Leaving Army Active Duty
Capt. John Pellerito, Reserve Component Transistion Office officer strength manager, administers an oath to Sgt. Anthony Radice and Spc. Derek Mathews Tuesday. Radice and Mathews will continue their military service in the U.S. Army Reserves in Missouri and the Michigan National Guard, respectively.

FORT DRUM, N.Y. -- When Soldiers prepare to leave active-duty service, they have to go through many steps to clear the installation. One of the many stops on their outprocessing checklist is a visit to Fort Drum's Reserve Component Transition Office.

"Every 10th Mountain Division (LI) Soldier who's (leaving active service) has to come through our office," said Capt. John Pellerito, RCTO officer strength manager, adding that his office also helps division Soldiers stationed at Fort Polk, La.
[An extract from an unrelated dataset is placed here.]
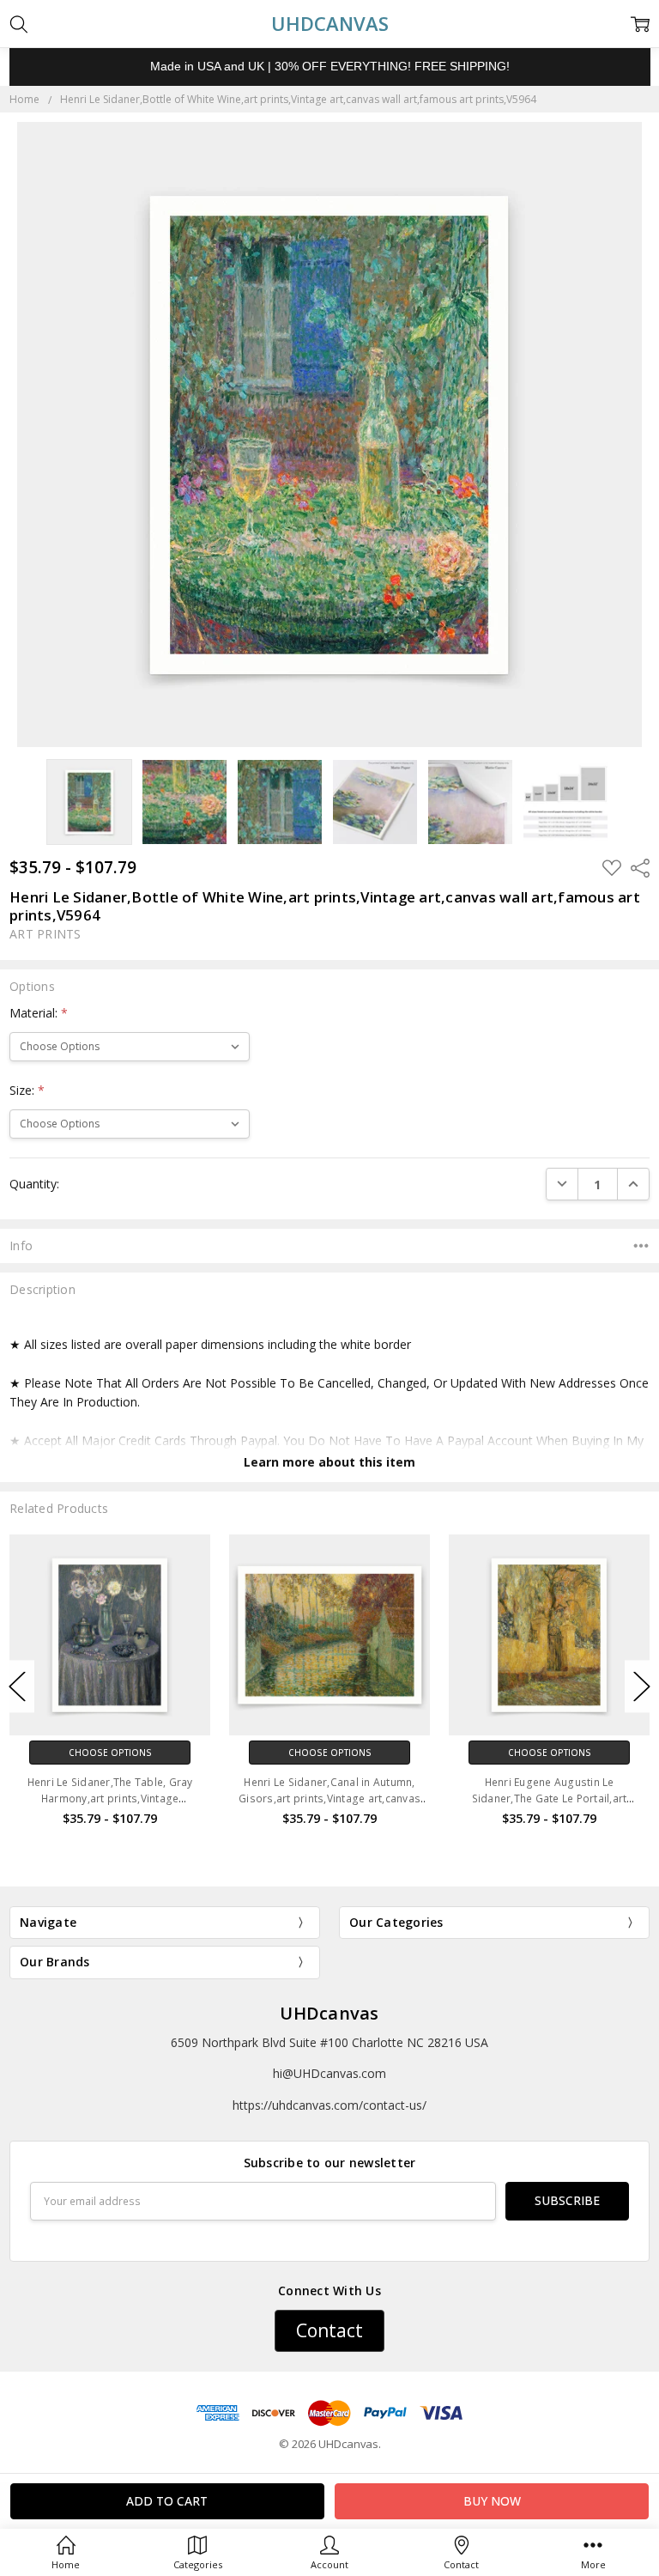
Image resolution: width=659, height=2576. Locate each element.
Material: (38, 1013)
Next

Pellerito and his team of counselors sit down with officers and enlisted personnel to discuss their options for the "real world."

In many cases, when Soldiers enter the Army, they sign on for an eight-year commitment, with four years serving in the active Army.

"If they have an obligation remaining (when they're clearing), they have to go into the reserve component," Pellerito said, adding that Soldiers have the option of entering the Individual Ready Reserve, National Guard or Army Reserves. "We tell them about all the benefits and options of the reserve components."

If Soldiers opt to enter the Individual Ready Reserve, they can be called up to serve again at any time with no consideration of dwell time, Pellerito said.

"They can call people up from the first day (they join the IRR) to the last day when they get out," he said. "(Because) the IRR doesn't take dwell time into consideration, so we'll have (Soldiers) who come back from deployment (and go into the IRR) and get called up right away."

However, if Soldiers opt to enter the National Guard or Army Reserves, there's a stabilization period of about two years, Pellerito added.

"For the Army Reserves, (the stabilization period is) two years across the board in every state," he explained. "In the National Guard, most states (also offer) two years."

Another benefit of entering the National Guard or Army Reserves is the fact that under the military service reduction policy, the RCTO can cut their commitment time in half, Pellerito said. Soldiers will only have to serve two years of the remaining four years of their initial commitment. This reduction also almost guarantees they won't deploy.

"As long as they stay in their military occupational specialty, we can give them the two-year stabilization policy, and under the military service reduction policy, we erase the last two years (of their commitment)," he said.

"We're helping Soldiers out by (transferring) their service into the National Guard and Reserves," he continued.

Transitioning to the reserve component services allows Soldiers to continue receiving benefits while continuing to serve, Pellerito said. They are still eligible for health insurance through TRICARE Reserve Select, as well as dental and life insurance; they are paid to complete monthly drills; and they receive college benefits and other veterans benefits they earned while serving active duty.

In the past seven years, Pellerito said he and his team have helped more than 400 officers and thousands of enlisted Soldiers transition into the National Guard and Army Reserves.

"We're keeping them in boots, and they're keeping their benefits and aren't worrying about deploying," he said. "Our main job is taking care of Soldiers. We aren't recruiters; we're career counselors."